Appeal from an order of the Supreme Court (Best, J.), entered March 7, 2001 in Fulton County, which granted petitioner’s application pursuant to CPLR 7503 to stay arbitration between the parties.
Respondent is the collective bargaining agent for the employees of petitioner’s police department. The parties entered into a collective bargaining agreement (hereinafter the CBA), which provided, inter alia, that department employees would be provided retirement benefits based upon average earnings during the 12-month period prior to retirement pursuant to Retirement and Social Security Law § 302 (9) (d). At the time of the execution of the CBA, that law applied only to tier I employees. Thereafter and prior to expiration of the CBA, the Legislature enacted Retirement and Social Security Law § 443 (f), which made the retirement benefits of Retirement and Social Security Law § 302 (9) (d) available, at the employer’s election, to both tier I and tier II employees (see, L 1999, ch 638).
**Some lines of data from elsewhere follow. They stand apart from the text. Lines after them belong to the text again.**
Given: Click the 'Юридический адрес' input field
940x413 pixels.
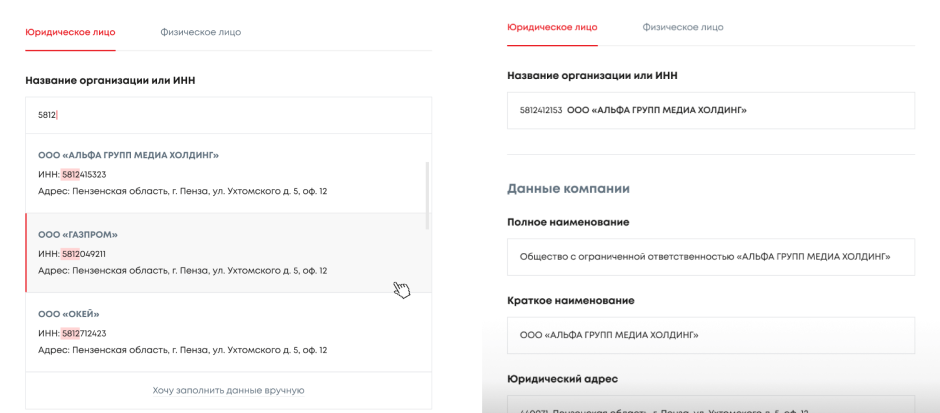Looking at the screenshot, I should pos(710,405).
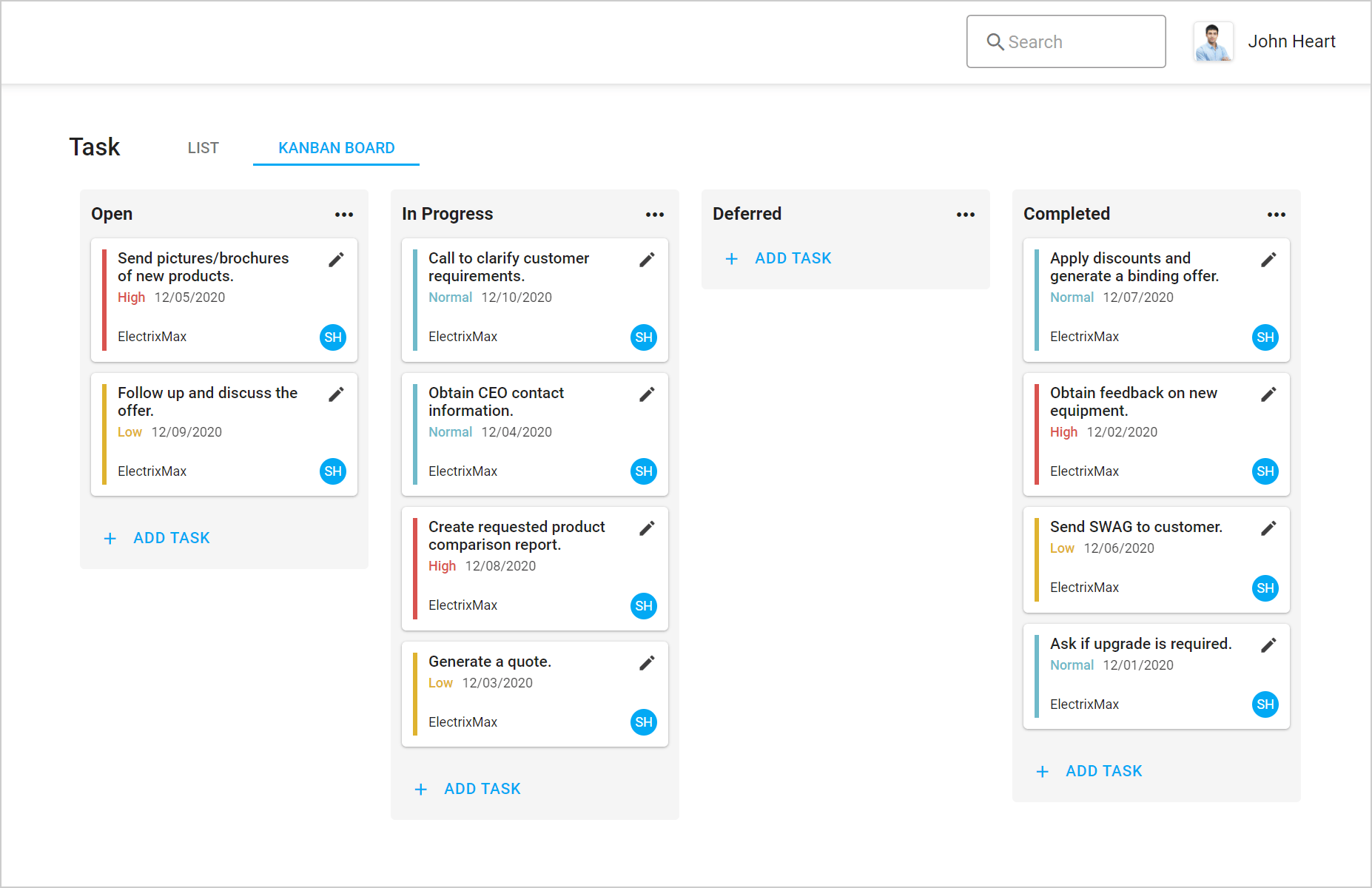Select the KANBAN BOARD tab
1372x888 pixels.
pos(336,147)
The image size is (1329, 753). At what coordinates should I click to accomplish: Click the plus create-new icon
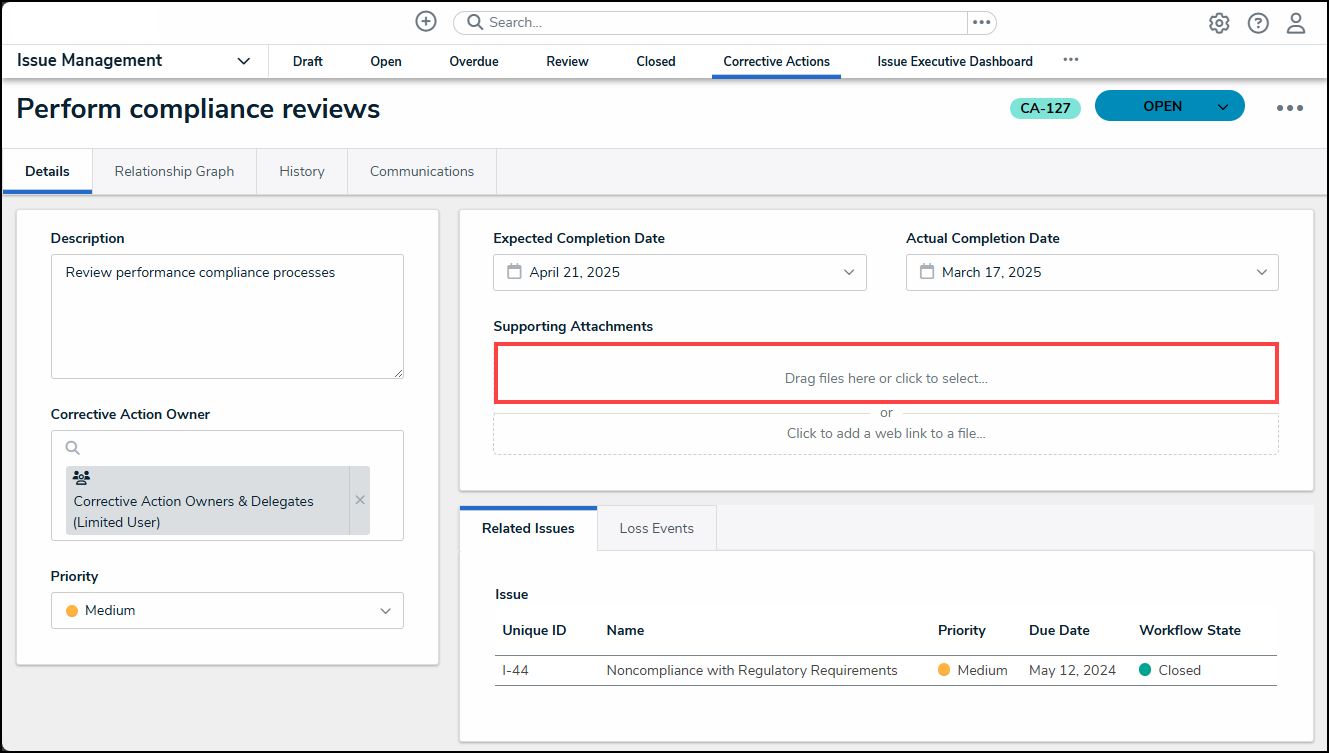point(426,22)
As a con*833sequence, respondent served a grievance upon petitioner alleging that petitioner was violating the CBA by not providing the 12-month final average salary payment to all members of the bargaining unit. Following denial of respondent’s grievance, respondent served a demand for arbitration. Petitioner moved to stay arbitration on the ground that the dispute was not arbitrable. Supreme Court granted the motion to stay the arbitration and this appeal by respondent ensued.
For the same reasons enunciated in Matter of City of Schenectady (Schenectady Police Benevolent Assn.) (289 AD2d 814 [decided herewith]), we hold that there is a reasonable relationship between the subject matter of the dispute in question and the general subject matter of the CBA. We therefore reverse Supreme Court’s order.
Cardona, P. J., Mercure, Carpinello and Lahtinen, JJ., concur. Ordered that the order is reversed, on the law, without costs, and petition dismissed.